The crocodile is played by Elyse LaFontaine, whom Joseph says does a beautiful job with capturing the creature’s mystery and mystique.
The music is highly percussive with the primary element being drums. Seller wanted the crocodile to represent the heartbeat of the island and to hear that heartbeat throughout the show as soon as they arrive in Neverland.
“The score Bill Sherman has composed is probably my favorite aspect of this show,” Joseph says. “The songs are pulsing and percussive and tribal. They have a primal energy that I’ve never seen before in any other Peter Pan. No other American musical has this type of score.”
To that end, the all-female chorus never leaves the stage and represent the forest of Neverland. They create the world through their presence on stage and they also contribute to the sound of the island and the music of the show by drumming and singing. It helps to weave the mystery of Neverland deeply into the score. The women also help with the flying; they attach children to the ropes.
Set designer Anna Louizos built the set out of bamboo, creating an expressionistic set that doesn’t try to build a realistic or naturalistic forest.
“It’s this incredible creation of wood that juts out at different angles,” Joseph says. “It can be moved and is modular so you can have different setups of Neverland. It is very expressionistic and exciting. I think it presents a Neverland the likes of which haven’t been seen on stage before.”
The show has undergone a lot of changes since it first played in Dallas six years ago. Joseph says that while they were proud of that show and it was beautifully done, once they got a distance from it and started discussing aspects of it, everyone had questions and wanted to get to a deeper truth.
“No one wants to settle if we can make it better,” says Joseph, adding everyone on the creative team has been a delight to work with.
“Everyone brings a different dynamic energy and it all flows from Jeffrey (Sellers) who is this incredibly brilliant and insightful man.”
He says he always considered Peter Pan to be a peer of modern costumed superheroes.
“I liked the fact as a child that a young boy could lord over a bunch of adults,” Joseph says. “I liked that Peter Pan had a sword, that he fought pirates, and that he flew.

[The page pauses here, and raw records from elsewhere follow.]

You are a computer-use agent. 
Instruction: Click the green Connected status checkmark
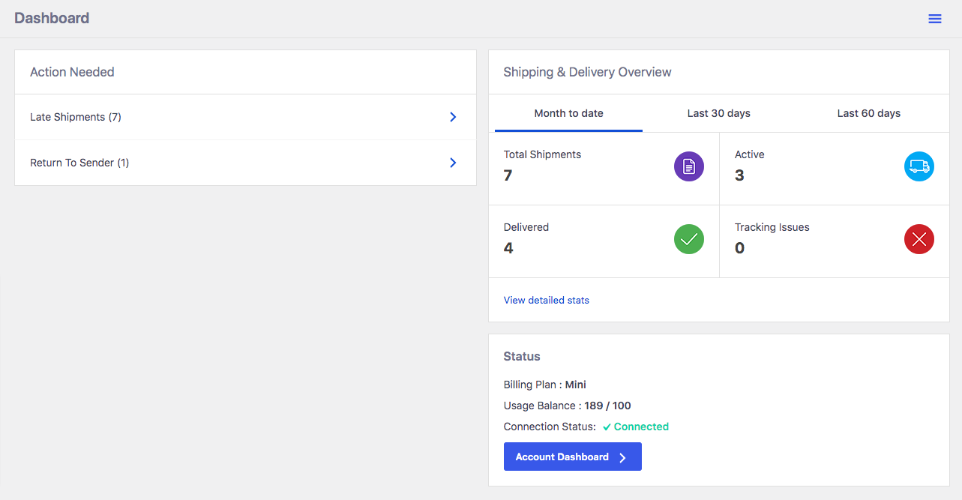point(607,426)
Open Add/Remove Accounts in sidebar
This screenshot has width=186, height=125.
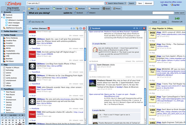tap(12, 28)
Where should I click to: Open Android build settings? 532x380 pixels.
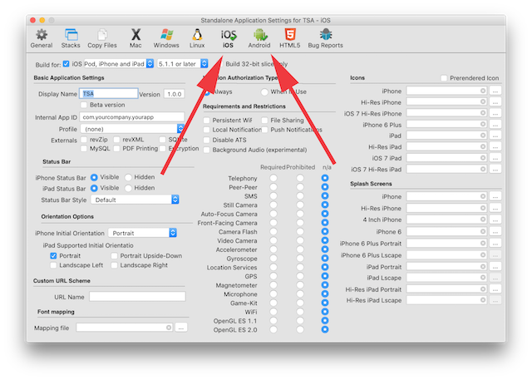[259, 38]
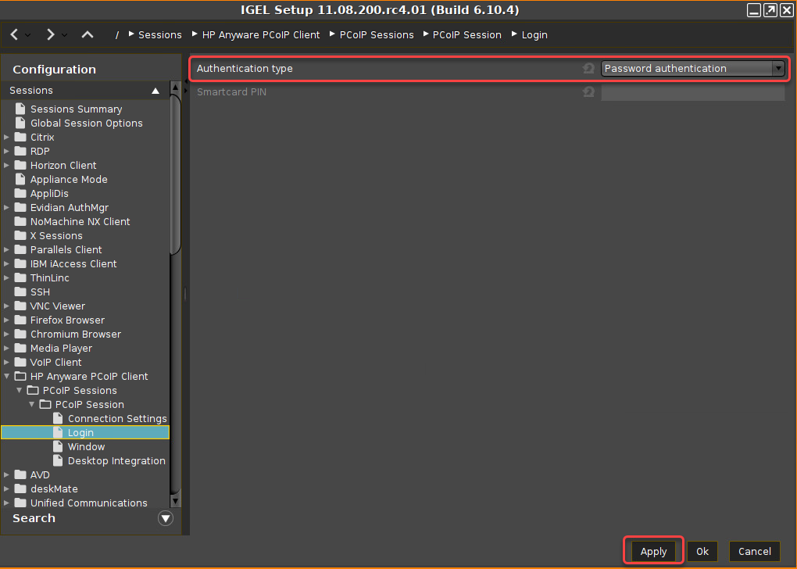Click the Sessions Summary document icon
This screenshot has width=797, height=569.
(20, 109)
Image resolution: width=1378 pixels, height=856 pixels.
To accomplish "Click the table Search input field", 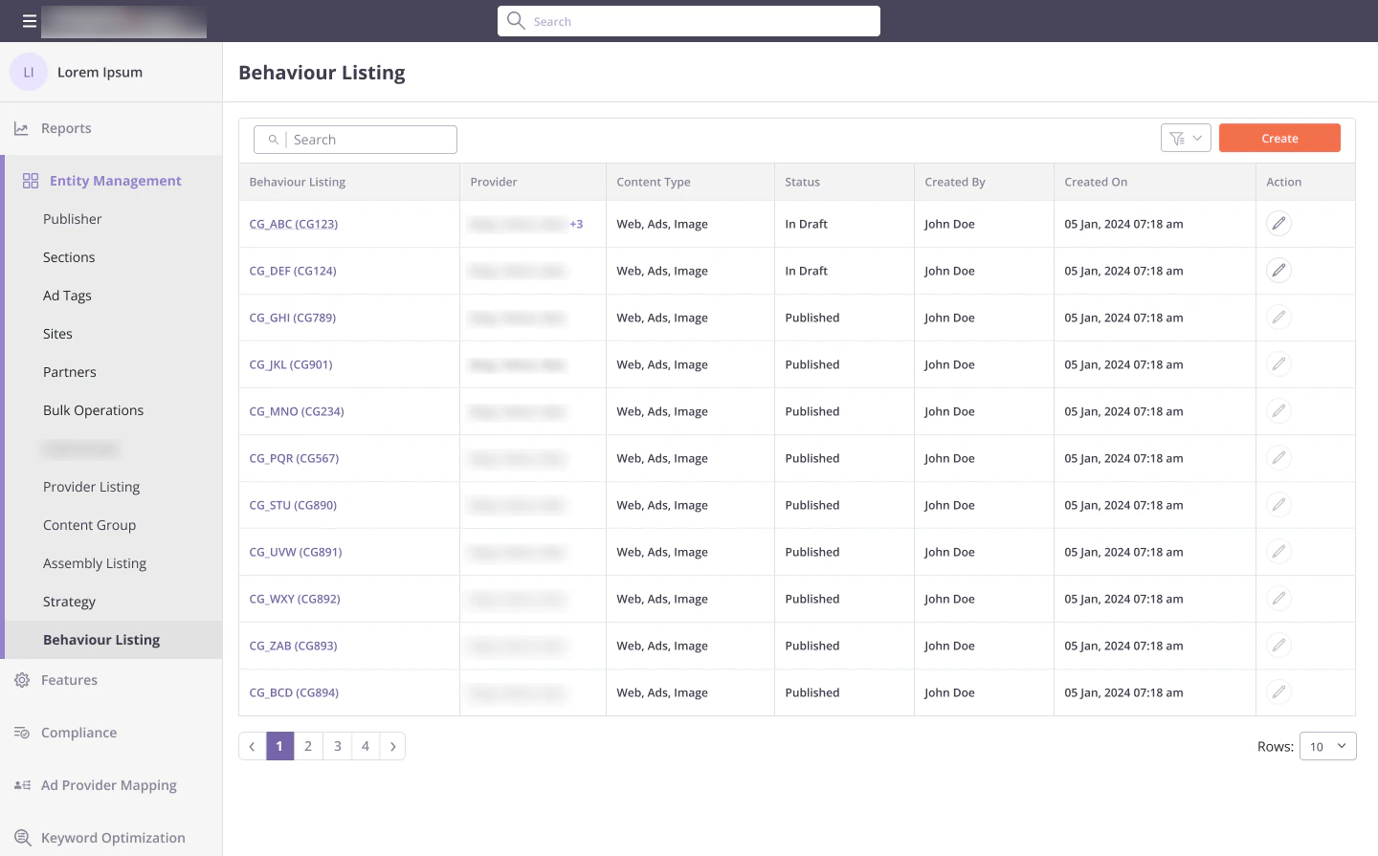I will (355, 140).
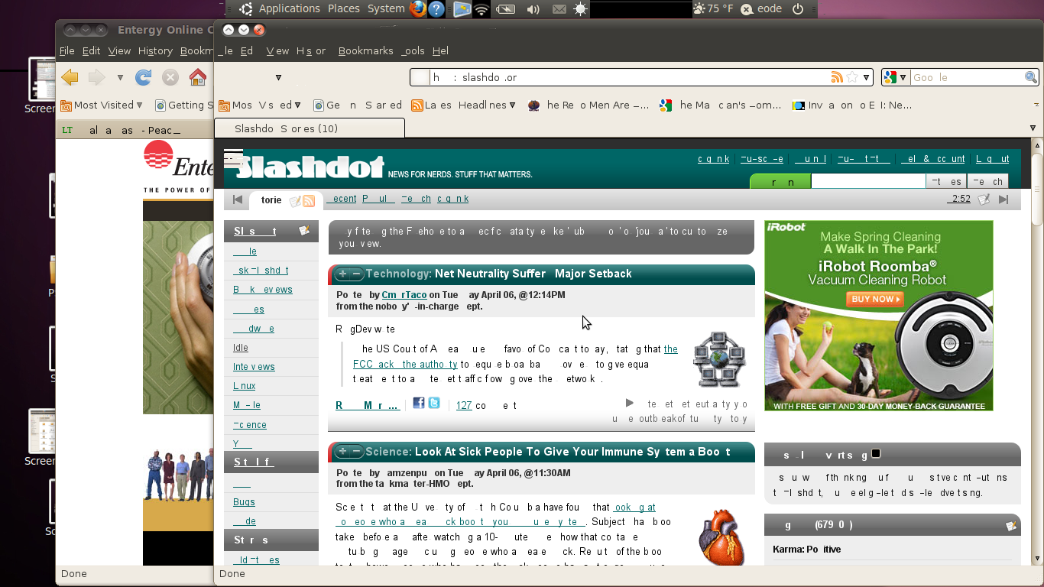Screen dimensions: 1044x587
Task: Click the magnifier icon in the Google search box
Action: click(1030, 77)
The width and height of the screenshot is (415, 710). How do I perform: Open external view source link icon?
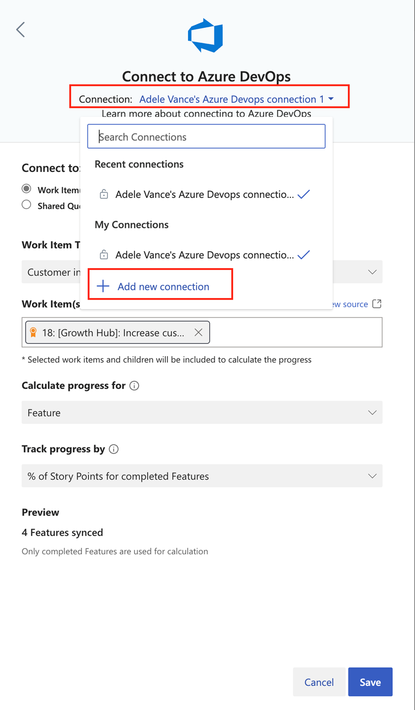pos(377,304)
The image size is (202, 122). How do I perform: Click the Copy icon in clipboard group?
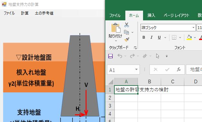click(126, 32)
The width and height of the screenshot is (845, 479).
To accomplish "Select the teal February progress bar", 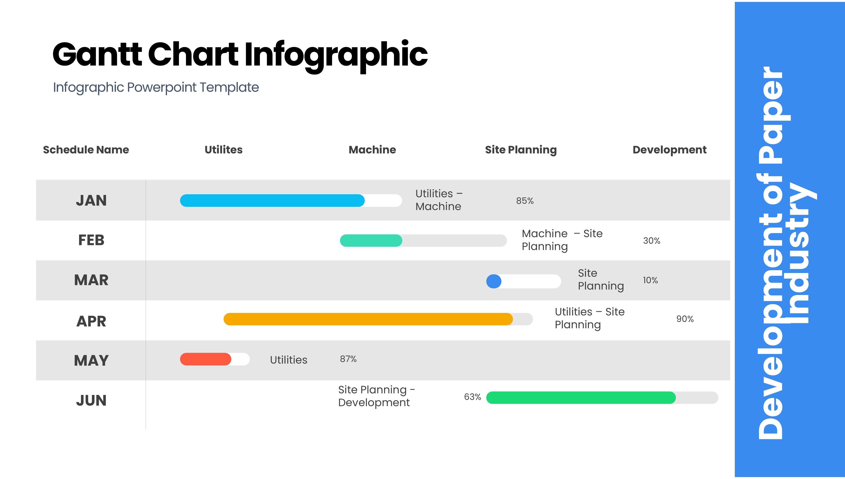I will click(x=371, y=241).
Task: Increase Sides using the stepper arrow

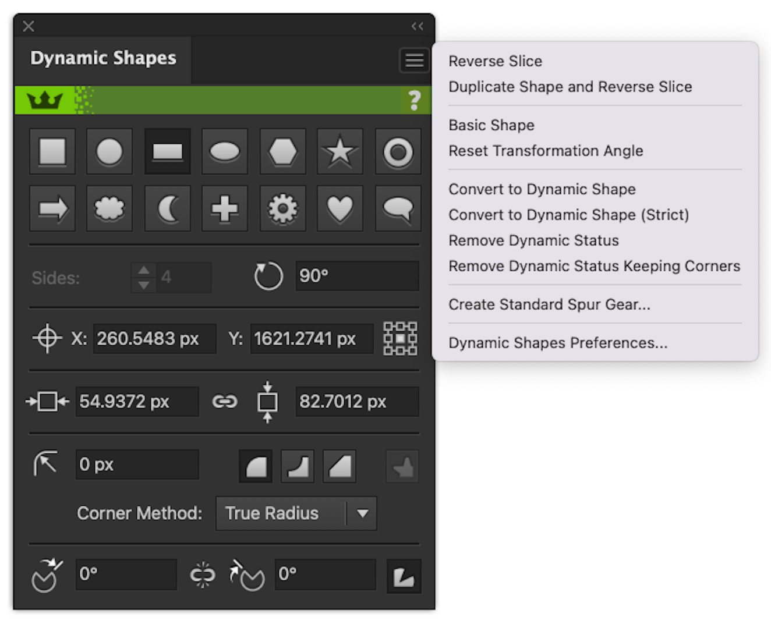Action: pos(143,270)
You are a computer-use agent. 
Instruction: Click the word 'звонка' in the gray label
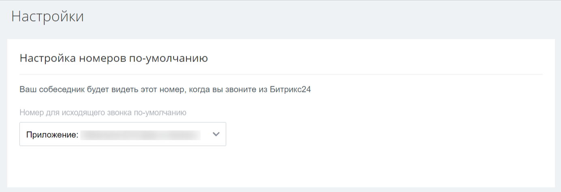118,113
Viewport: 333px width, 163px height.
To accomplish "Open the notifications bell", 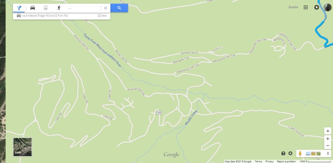I will click(x=316, y=7).
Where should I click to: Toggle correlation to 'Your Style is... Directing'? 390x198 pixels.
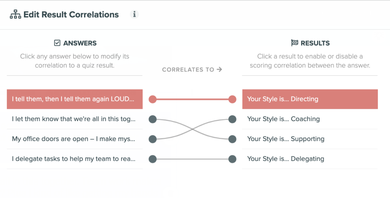(x=310, y=99)
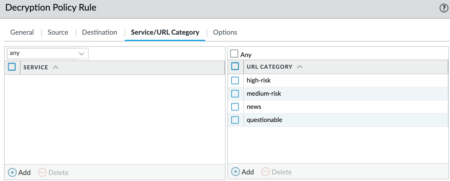Open the Source tab
The image size is (450, 181).
(x=58, y=32)
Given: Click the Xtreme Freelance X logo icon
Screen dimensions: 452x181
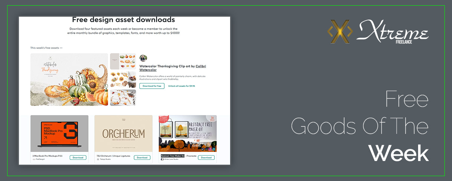Looking at the screenshot, I should pos(340,31).
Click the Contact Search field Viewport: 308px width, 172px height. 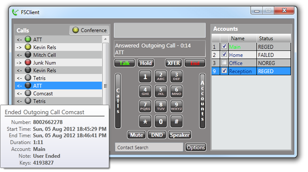click(149, 147)
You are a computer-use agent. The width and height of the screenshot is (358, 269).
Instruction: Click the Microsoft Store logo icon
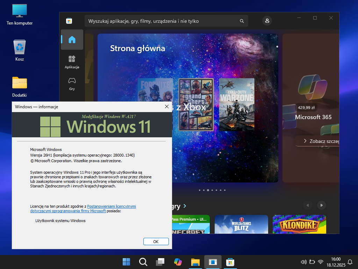[69, 21]
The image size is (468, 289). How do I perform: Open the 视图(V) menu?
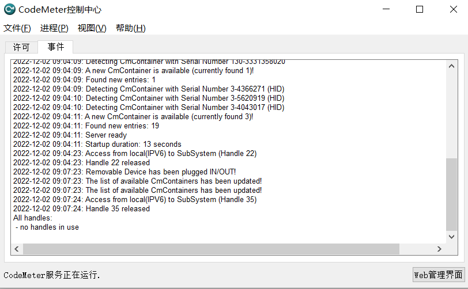[x=92, y=28]
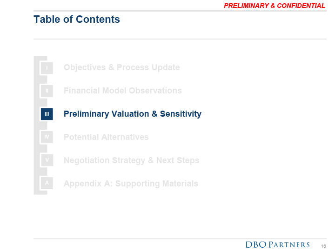Click the Roman numeral IV section box
Screen dimensions: 335x251
click(47, 137)
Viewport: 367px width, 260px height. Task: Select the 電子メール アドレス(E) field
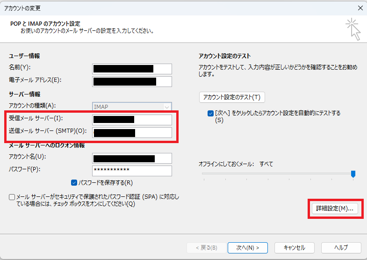(132, 82)
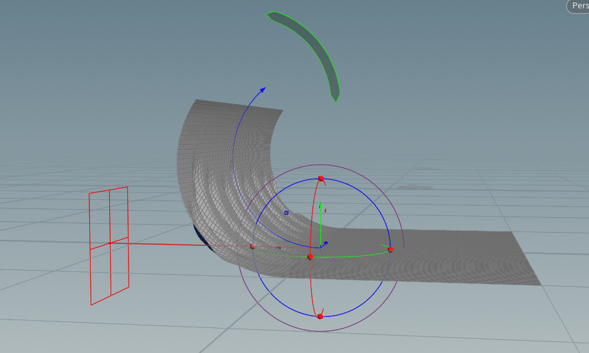
Task: Click the right red handle dot
Action: (x=390, y=249)
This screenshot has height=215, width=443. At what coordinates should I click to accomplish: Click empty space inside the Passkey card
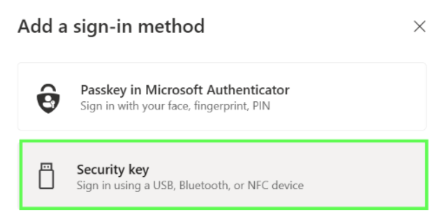[x=353, y=96]
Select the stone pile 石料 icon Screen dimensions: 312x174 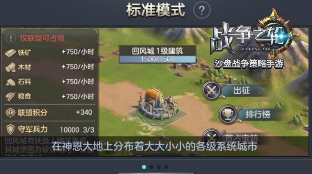click(11, 82)
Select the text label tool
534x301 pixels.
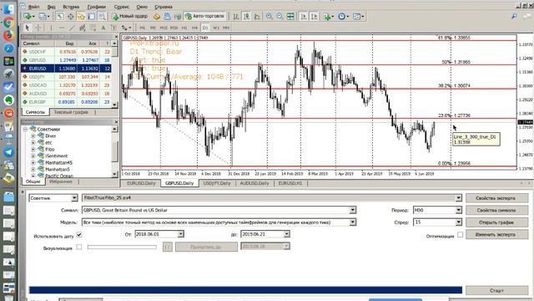coord(103,28)
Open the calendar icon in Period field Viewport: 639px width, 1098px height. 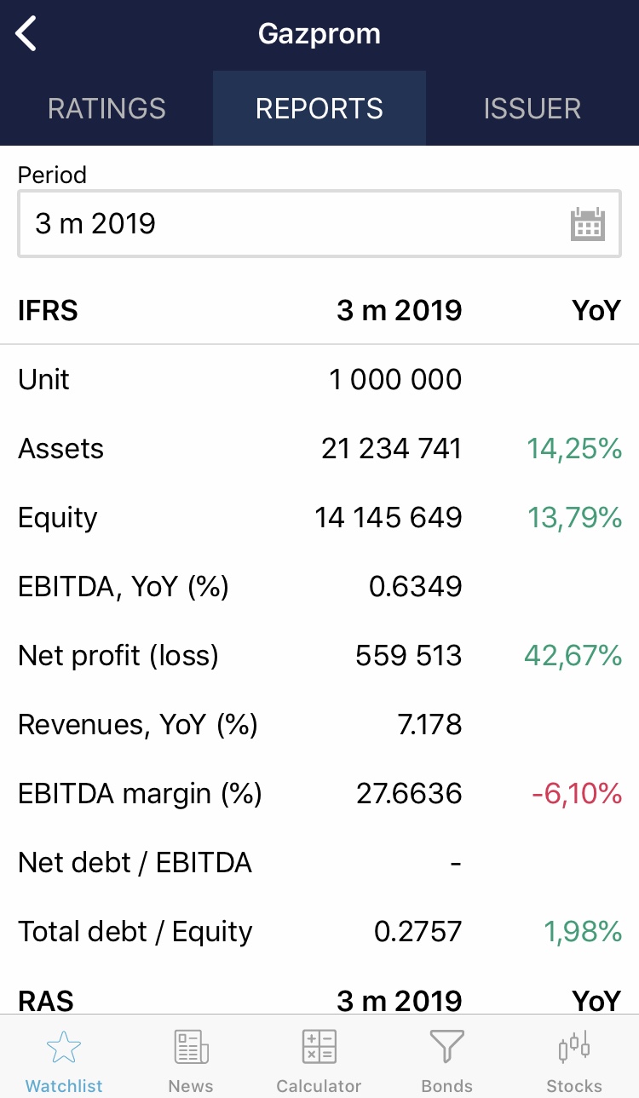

He’s a dazzling, charismatic and brave little boy.”
Joseph says Peter Pan is always a fun character to write, even though he describes him as being almost more of a symbol, whereas Hook and Wendy are the characters that really undergo transformations in the story.
Ten years after beginning the process, he is thrilled to see it come to the La Jolla stage and the San Diego community.
“All of us on the creative team and cast are excited to be moving ahead with this and offer it to this community,” Joseph says. “It will be a really exciting experience for anyone who shows up.”